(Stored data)
((

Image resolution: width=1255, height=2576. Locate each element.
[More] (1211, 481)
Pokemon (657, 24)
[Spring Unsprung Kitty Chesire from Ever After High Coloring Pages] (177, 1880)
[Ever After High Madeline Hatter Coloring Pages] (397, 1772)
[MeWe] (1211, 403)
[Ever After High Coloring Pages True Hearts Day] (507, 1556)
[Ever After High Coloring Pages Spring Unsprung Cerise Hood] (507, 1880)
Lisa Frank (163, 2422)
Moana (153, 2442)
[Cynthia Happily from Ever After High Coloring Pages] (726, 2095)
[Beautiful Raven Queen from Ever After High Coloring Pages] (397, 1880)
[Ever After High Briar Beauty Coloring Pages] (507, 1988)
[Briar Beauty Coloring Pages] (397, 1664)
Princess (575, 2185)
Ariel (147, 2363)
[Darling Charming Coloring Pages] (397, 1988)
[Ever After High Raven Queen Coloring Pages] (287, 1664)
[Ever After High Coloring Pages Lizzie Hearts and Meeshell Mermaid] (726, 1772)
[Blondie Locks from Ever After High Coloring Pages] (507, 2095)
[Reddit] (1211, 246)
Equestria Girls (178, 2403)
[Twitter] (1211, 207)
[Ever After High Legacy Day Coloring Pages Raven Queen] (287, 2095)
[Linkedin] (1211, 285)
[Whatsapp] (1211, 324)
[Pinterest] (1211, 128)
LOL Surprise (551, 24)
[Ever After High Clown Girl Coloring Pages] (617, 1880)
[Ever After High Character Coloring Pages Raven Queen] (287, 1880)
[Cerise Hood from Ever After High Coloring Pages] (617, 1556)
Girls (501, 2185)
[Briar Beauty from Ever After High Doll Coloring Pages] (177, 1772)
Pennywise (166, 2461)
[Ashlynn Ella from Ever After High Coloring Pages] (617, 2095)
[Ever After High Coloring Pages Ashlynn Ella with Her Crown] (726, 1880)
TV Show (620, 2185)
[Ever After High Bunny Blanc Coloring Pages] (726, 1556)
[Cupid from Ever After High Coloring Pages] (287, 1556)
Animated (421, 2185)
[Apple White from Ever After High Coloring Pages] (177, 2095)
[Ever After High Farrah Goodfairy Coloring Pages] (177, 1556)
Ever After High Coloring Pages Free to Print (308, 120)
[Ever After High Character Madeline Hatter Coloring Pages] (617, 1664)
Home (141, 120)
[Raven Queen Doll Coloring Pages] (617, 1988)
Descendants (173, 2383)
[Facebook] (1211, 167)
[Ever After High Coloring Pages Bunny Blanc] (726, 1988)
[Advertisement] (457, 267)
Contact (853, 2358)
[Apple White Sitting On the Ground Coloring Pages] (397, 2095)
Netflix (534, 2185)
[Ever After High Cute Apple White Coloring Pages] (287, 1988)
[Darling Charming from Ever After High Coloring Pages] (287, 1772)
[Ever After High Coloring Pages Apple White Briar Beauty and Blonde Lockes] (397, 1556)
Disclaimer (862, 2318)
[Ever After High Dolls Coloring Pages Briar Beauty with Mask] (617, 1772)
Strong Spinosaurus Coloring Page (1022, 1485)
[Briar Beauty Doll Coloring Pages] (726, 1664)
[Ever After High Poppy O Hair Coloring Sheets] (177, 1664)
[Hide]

))

→ **Directions**
Beginning at the top of the data, extract each line through the line containing "Princess (575, 2185)" and return those lines exactly, with nothing added.

→ **Answer for this exercise**
Image resolution: width=1255, height=2576. Locate each element.
[More] (1211, 481)
Pokemon (657, 24)
[Spring Unsprung Kitty Chesire from Ever After High Coloring Pages] (177, 1880)
[Ever After High Madeline Hatter Coloring Pages] (397, 1772)
[MeWe] (1211, 403)
[Ever After High Coloring Pages True Hearts Day] (507, 1556)
[Ever After High Coloring Pages Spring Unsprung Cerise Hood] (507, 1880)
Lisa Frank (163, 2422)
Moana (153, 2442)
[Cynthia Happily from Ever After High Coloring Pages] (726, 2095)
[Beautiful Raven Queen from Ever After High Coloring Pages] (397, 1880)
[Ever After High Briar Beauty Coloring Pages] (507, 1988)
[Briar Beauty Coloring Pages] (397, 1664)
Princess (575, 2185)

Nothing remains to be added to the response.